An achievement of Gujarat health department that Ravi is proud of is the continuous improvement in SDG ranking seen in the annual NITI Aayog report when it comes to SDG 3 – good health.
“When I joined the department, we had the SDG rankings declared and we were in the 17th rank in SDG 3 of good health. We felt a concerted effort was needed to improve maternal mortality, infant mortality, mortality of children under five years. This year, we ranked the first among all states, which is a huge achievement.”
Ravi specifies how the improvement has been gradual but upwards, with the 17th rank in SDG 3 in 2018-19, followed by the eighth rank in 2019-20 and now first rank in 2020-21.
Ravi joined as health commissioner in 2017 and was elevated as principal secretary in 2019.
As collector of Panchmahal district, Ravi says that the most “difficult and challenging” time was when the burning of the Sabarmati Express train took place on February 27, 2002. She was the first to enter the train after the fire that killed 59 passengers, mostly kar sevaks, was put out and has deposed before the Nanavati-Mehta Commission appointed by the Gujarat government and the Justice Banerjee Commission by the Centre. Ravi’s was a critical testimony on the how the decision of whom to hand over the bodies of those who died on the train, was taken. The Godhra incident sparked communal riots across the state in which over 1,200 were killed. Ravi, a masters in nuclear physics from Madras University and a masters in public administration from Harvard, is also trained in Carnatic and Hindustani classical music.

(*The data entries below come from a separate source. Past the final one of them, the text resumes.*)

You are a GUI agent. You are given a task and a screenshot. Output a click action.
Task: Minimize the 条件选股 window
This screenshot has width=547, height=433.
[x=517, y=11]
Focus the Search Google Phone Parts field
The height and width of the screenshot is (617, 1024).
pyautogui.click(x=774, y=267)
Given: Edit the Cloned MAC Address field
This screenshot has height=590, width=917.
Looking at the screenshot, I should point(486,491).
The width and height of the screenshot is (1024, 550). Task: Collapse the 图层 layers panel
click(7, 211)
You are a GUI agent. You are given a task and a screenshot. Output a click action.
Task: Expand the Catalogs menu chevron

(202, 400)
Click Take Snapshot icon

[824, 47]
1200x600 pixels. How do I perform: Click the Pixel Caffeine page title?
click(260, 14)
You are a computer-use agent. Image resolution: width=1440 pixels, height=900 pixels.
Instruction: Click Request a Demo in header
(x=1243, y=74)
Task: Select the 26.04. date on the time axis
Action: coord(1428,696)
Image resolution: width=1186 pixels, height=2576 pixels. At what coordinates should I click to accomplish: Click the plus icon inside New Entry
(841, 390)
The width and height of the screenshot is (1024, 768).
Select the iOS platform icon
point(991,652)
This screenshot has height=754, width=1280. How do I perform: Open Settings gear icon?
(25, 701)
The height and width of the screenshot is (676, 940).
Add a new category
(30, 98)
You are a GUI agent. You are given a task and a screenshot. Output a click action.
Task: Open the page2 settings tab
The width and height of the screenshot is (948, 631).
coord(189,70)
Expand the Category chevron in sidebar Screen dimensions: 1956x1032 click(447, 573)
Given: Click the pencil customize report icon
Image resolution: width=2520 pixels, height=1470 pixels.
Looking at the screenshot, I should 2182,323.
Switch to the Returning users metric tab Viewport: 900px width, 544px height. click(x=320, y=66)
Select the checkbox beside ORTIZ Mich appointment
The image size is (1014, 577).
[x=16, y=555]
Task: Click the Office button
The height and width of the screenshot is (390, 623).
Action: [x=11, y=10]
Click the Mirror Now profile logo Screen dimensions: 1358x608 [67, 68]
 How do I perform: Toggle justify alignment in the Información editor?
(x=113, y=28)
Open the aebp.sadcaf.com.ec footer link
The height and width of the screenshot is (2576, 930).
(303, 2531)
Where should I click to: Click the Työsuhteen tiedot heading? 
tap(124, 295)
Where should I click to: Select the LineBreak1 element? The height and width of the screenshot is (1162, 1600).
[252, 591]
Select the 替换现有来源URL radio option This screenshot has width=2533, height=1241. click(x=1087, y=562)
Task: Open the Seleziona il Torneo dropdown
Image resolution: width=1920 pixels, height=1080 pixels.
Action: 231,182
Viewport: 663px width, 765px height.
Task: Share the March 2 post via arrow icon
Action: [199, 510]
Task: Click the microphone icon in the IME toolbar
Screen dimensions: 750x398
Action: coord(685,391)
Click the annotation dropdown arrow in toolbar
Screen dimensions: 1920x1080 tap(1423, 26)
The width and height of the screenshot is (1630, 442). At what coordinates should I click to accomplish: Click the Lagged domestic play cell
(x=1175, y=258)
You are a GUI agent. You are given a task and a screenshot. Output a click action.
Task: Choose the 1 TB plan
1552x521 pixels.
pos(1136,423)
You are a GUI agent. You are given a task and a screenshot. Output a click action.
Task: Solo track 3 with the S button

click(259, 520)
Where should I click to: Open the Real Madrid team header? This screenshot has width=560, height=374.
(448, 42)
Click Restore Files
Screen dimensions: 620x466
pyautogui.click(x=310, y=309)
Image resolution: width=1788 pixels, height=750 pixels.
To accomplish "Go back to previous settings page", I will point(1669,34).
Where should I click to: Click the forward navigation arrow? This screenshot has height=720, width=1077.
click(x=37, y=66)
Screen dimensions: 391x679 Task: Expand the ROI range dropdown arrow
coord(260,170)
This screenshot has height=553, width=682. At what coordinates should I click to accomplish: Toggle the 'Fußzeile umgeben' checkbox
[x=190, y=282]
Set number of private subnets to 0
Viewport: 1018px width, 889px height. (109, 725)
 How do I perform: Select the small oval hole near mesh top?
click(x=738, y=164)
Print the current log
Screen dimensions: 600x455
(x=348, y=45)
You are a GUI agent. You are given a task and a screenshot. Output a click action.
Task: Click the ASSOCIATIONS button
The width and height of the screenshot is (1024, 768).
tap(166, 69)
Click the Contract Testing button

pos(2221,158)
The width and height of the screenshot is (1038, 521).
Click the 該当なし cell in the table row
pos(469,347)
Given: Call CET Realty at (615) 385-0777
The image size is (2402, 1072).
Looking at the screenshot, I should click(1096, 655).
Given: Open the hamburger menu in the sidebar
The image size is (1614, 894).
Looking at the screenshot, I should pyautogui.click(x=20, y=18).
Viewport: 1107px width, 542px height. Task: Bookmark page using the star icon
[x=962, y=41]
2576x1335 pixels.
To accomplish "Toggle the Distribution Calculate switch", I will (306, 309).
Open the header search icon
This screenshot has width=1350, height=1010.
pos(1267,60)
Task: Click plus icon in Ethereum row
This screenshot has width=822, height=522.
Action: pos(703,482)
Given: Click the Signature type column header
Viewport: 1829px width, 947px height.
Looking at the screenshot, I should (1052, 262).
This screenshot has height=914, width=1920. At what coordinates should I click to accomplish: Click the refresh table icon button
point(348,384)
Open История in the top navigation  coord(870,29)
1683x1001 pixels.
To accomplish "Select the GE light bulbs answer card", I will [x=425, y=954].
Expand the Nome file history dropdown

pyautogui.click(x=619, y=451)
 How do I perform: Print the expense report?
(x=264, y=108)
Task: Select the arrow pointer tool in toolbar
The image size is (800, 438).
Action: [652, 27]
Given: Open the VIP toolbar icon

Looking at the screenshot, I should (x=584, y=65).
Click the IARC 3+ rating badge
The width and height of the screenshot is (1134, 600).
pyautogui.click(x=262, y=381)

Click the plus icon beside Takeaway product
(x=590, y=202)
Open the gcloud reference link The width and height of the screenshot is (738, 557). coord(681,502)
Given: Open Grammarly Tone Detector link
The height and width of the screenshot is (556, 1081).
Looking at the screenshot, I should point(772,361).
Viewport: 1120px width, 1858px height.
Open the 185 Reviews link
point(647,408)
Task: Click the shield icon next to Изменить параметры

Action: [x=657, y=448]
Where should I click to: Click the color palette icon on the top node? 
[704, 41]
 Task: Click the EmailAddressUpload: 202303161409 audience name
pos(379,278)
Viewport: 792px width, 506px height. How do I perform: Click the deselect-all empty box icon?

She says, she would “paint or draw” to unwind “after Godhra (the train burning)”. In 2004, Ravi went on her first deputation to the Centre and was part of the National Advisory Council (NAC) think tank during UPA -1 where she contributed to the drafting of the National Rural Employment Guarantee Act (NREGA) and the National Rural Health Mission (NRHM), now restructured as National Health Mission (NHM). She returned to Gujarat in 2007. This will be her second deputation to the Centre, on a three-year period at the Auroville foundation.
Ravi, when posted in the education department, worked closely with the late Kireet Joshi, former bureaucrat and chairman of Auroville Foundation, when he was education advisor to then chief minister Narendra Modi from 2008-10.